Bond Calculator — Price, YTM, Coupon, Face Value

Enter any four fields, then click the button next to the value you want to solve. Private by design — everything runs locally in your browser.

Inputs & Solvers

Assumption: clean price (no accrued interest). Coupon dates are simplified; for professional use, verify day-count and accrual conventions.

Negative yields allowed (e.g., -0.25)
Hint: 5 on $1,000 face = $50/year.
Enter exactly four inputs and leave the fifth blank.

Result

Outputs update after you click a “Solve” button.
Result:
Analytics:
Price vs Yield chart
Based on current Face, Coupon, Maturity and Frequency.
Cash-flow table
Future coupon amounts are shown per period; discounting uses the current YTM.
PeriodCash FlowDiscount FactorPresent ValueCumulative PV

Bond Pricing & YTM — Educational Guide

Summary (voice-friendly): A bond’s price is the present value of all future coupons plus the face value, discounted by the yield per period. YTM is the annualized rate that makes those discounted cash flows equal today’s price.

What is a bond?

A bond is a loan to a borrower (issuer). The investor receives periodic interest payments (coupons) and the face value at maturity. Prices move inversely with yields: when yields rise, present values fall, so prices drop (and vice versa).

Clean vs. dirty price

Clean price excludes accrued interest; dirty price adds accrued interest between coupon dates. This tool uses clean price. For settlement-day accuracy, add accrued interest based on the chosen day-count convention (e.g., 30/360, Actual/Actual).

Coupon frequency & yield conventions

  • Frequency: annual, semi-annual, quarterly, or monthly. The discount rate per period is \( r_p = y / f \), where \( y \) is annualized YTM and \( f \) is payments per year.
  • Quoted vs. effective yield: Many markets quote a nominal annual yield (APR) with a compounding frequency.
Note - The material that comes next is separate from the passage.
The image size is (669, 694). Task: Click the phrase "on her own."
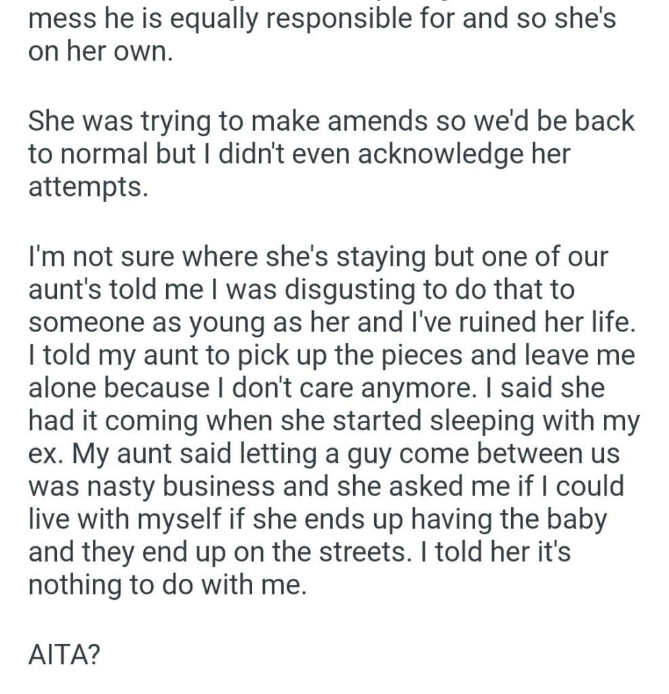(x=100, y=52)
Effective annual yield is \( (1 + y/f)^f - 1 \).

Pricing formula (clean)

\( P = \sum_{t=1}^{n} \frac{C}{(1 + r_p)^t} + \frac{F}{(1 + r_p)^n} \), where \( C \) = coupon per period, \( F \) = face value, \( r_p = y/f \), \( n = f \cdot T \) periods.

Worked example

Face \( F = \$1{,}000 \), coupon rate \( 5\% \) (so \( C = \$50 \) per year), semi-annual coupons (\( f=2 \Rightarrow C/f = \$25 \) per period), maturity \( T = 10 \) years (\( n = 20 \) periods), YTM \( y = 6\% \Rightarrow r_p = 0.06/2 = 0.03 \).

Coupon PV \( = 25 \times \frac{1 - (1+0.03)^{-20}}{0.03} \approx \$372.45 \).
Face PV \( = 1000 \times (1+0.03)^{-20} \approx \$553.68 \).
Price \( P \approx \$926.13 \) (discount bond since YTM > coupon rate).
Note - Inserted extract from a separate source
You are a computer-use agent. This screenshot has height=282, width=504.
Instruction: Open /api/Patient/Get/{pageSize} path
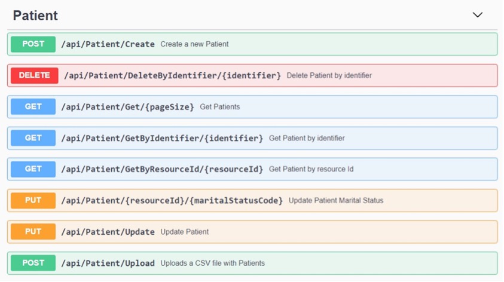coord(127,106)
Duration & convexity (intuition)

  • Macaulay duration (years): cash-flow weighted average time; a measure of timing.
  • Modified duration: approximate % price change for a 1% change in yield.
  • Convexity: curvature; improves the accuracy of duration-based price change estimates for larger yield moves.

Common mistakes

  • Confusing coupon rate (%) with coupon amount ($). Use the toggle to select your input style.
  • Using annual yield but forgetting to divide by frequency for the per-period discount rate.
  • Comparing clean prices to dirty prices without adjusting for accrued interest.

People also ask

Why does bond price fall when yield rises?

Higher yields increase the discount rate, which lowers the present value of future cash flows—so price falls.

Is YTM the same as total return?

YTM equals the internal rate of return if you hold to maturity and reinvest coupons at the same yield. Realized return may differ if you sell early or reinvest at different rates.

What affects duration?

Longer maturities and lower coupons generally increase duration (more rate sensitivity). Higher coupons and shorter maturities reduce it.

Glossary

  • Face (Par): Principal repaid at maturity.
  • Coupon: Interest paid to investors (rate % × face, or $ amount per year).
  • YTM: Annualized discount rate equating price to PV of cash flows.
  • Duration / Convexity: First/second-order measures of price sensitivity to yield changes.

Note: This page simplifies calendars and accrual. Professional workflows may require day-count conventions, holiday calendars, settlement lags, and callable/putable features.